## PROBLEM
Before you return the lines below, strip out any images and keep every word as written.

## DATA TO USE
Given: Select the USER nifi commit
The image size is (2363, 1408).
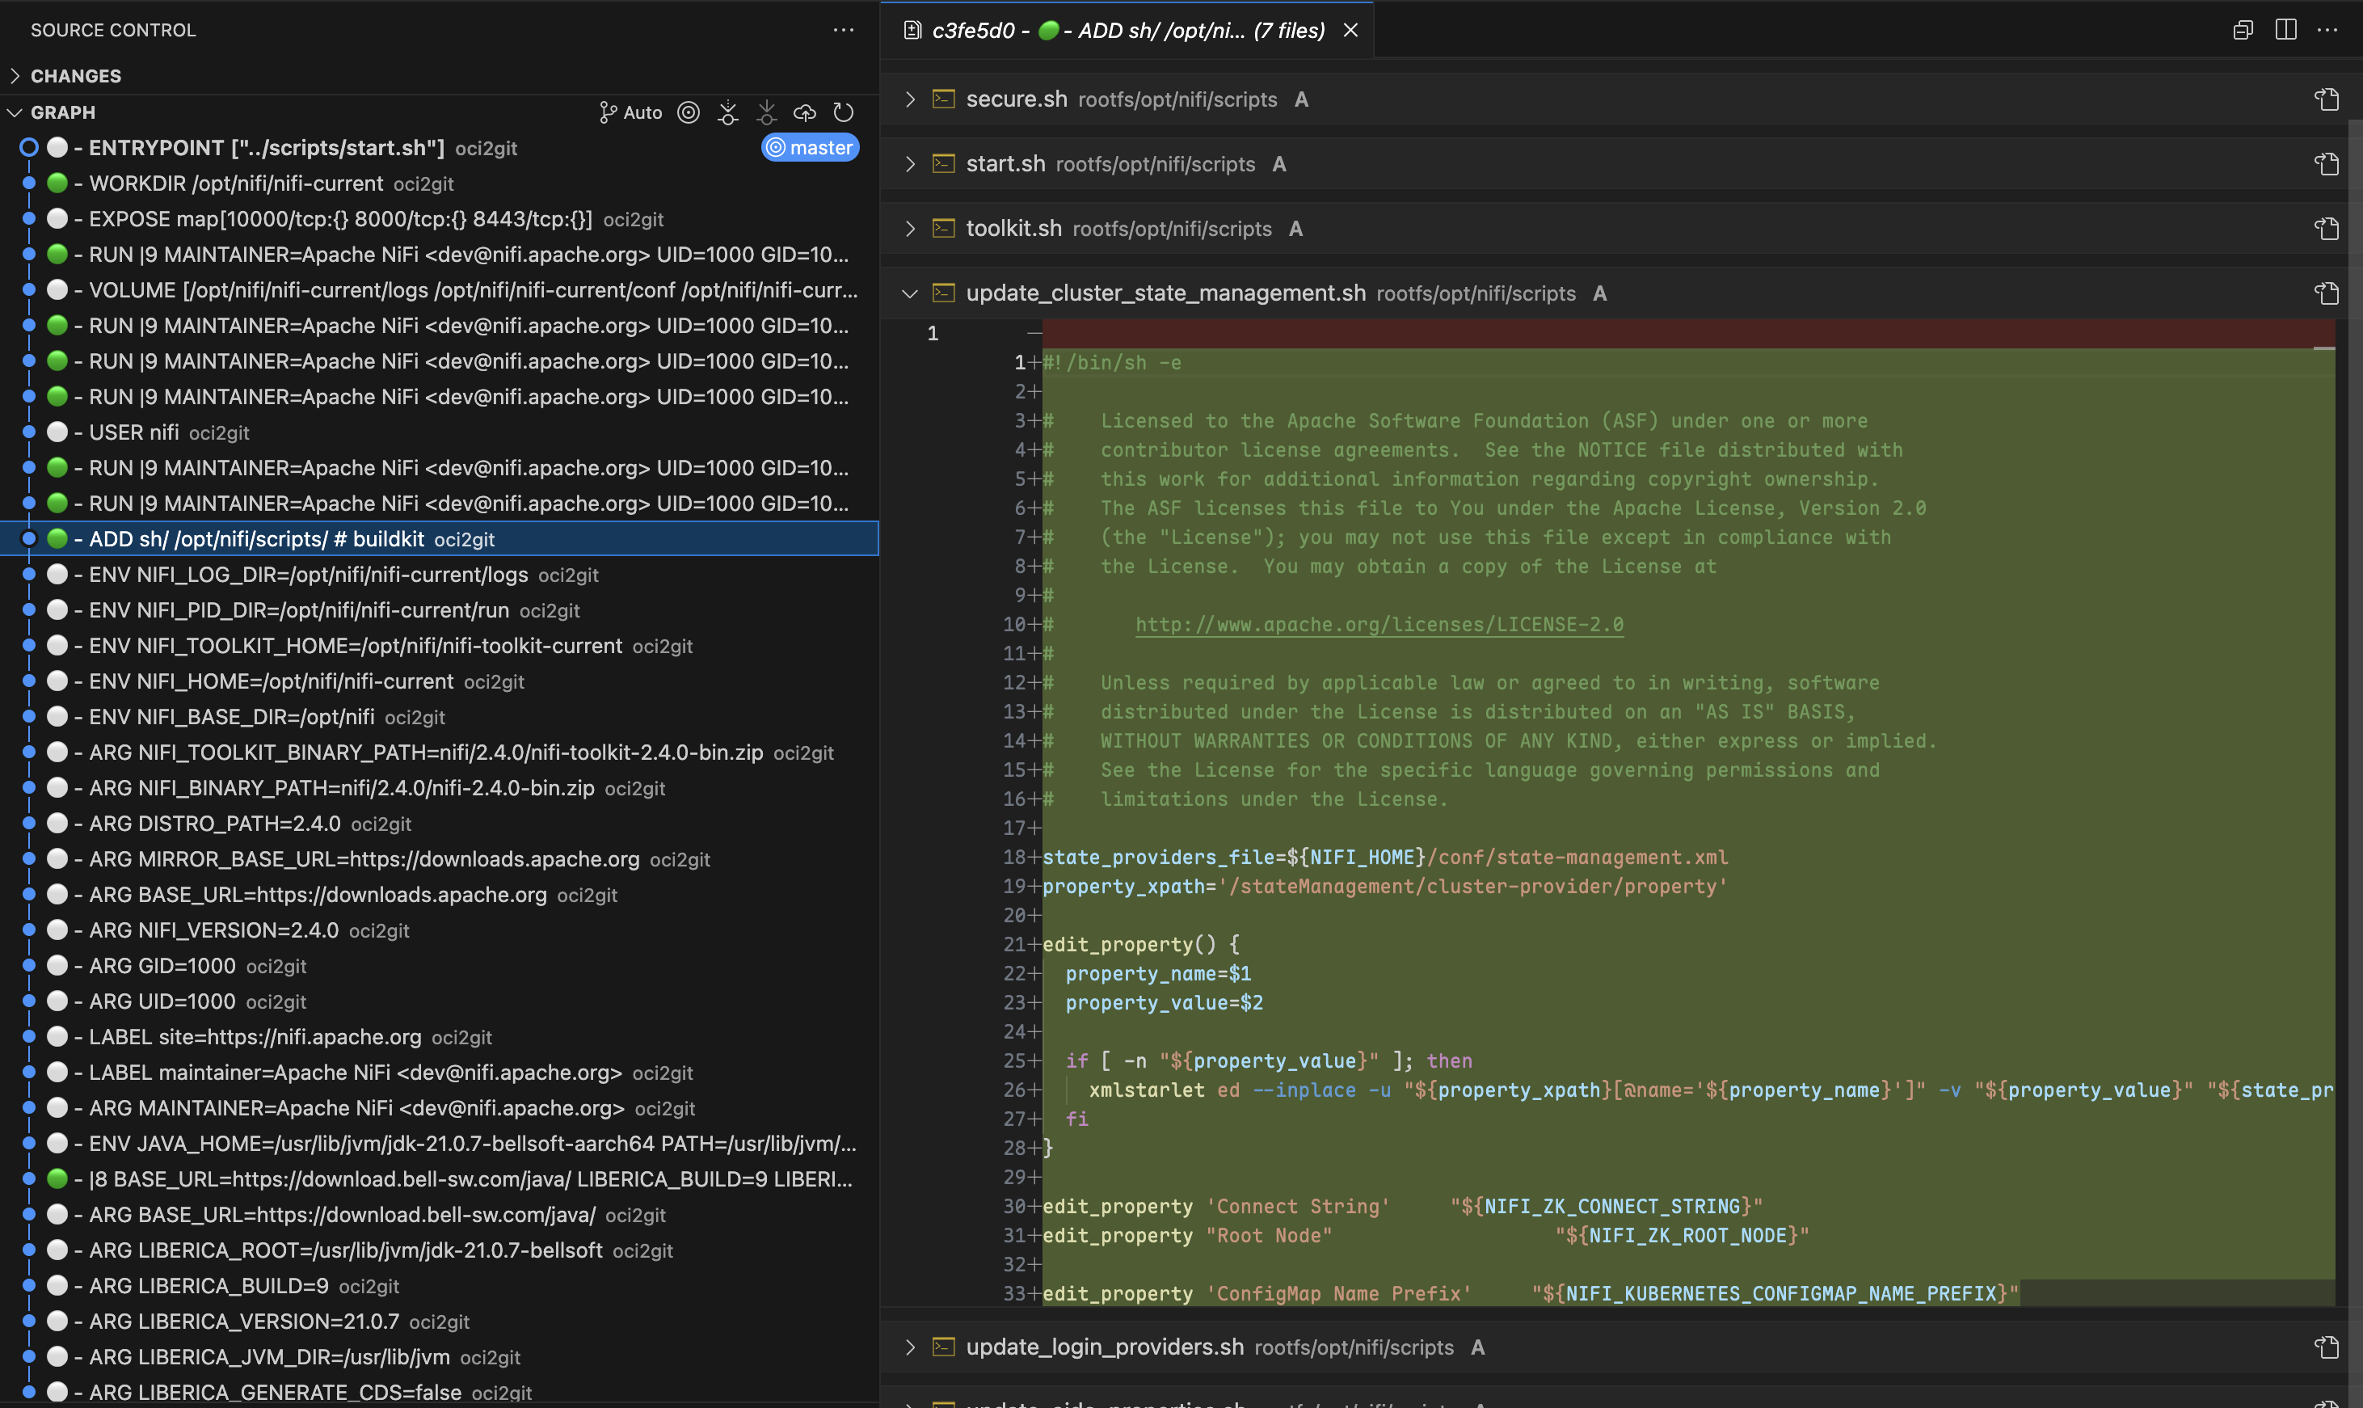Looking at the screenshot, I should 134,433.
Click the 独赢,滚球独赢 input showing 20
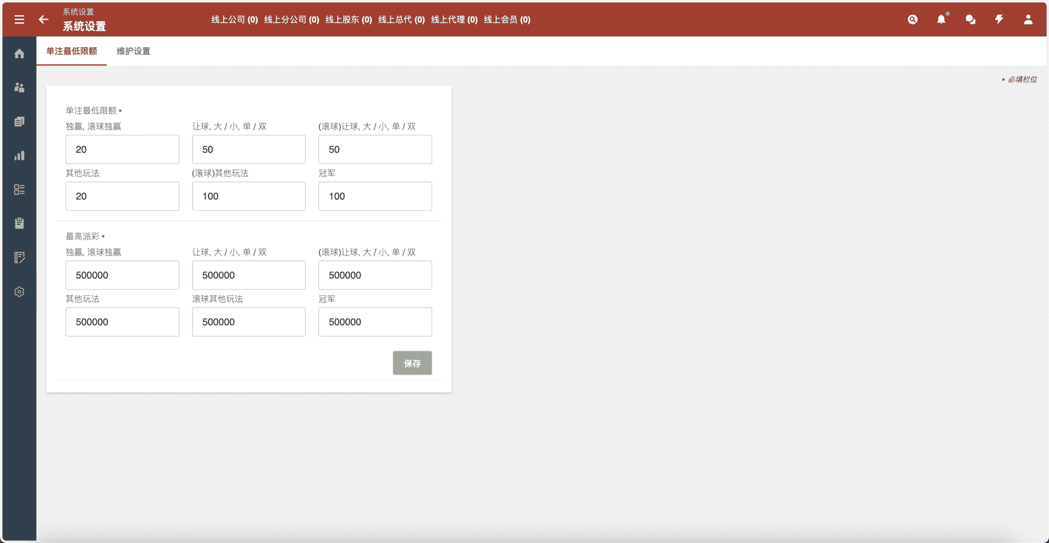This screenshot has height=543, width=1049. [122, 149]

## WRITTEN RESPONSE
Given: Select the USER nifi commit
The image size is (2363, 1408).
Looking at the screenshot, I should 134,433.
Click the 独赢,滚球独赢 input showing 20
This screenshot has height=543, width=1049. [122, 149]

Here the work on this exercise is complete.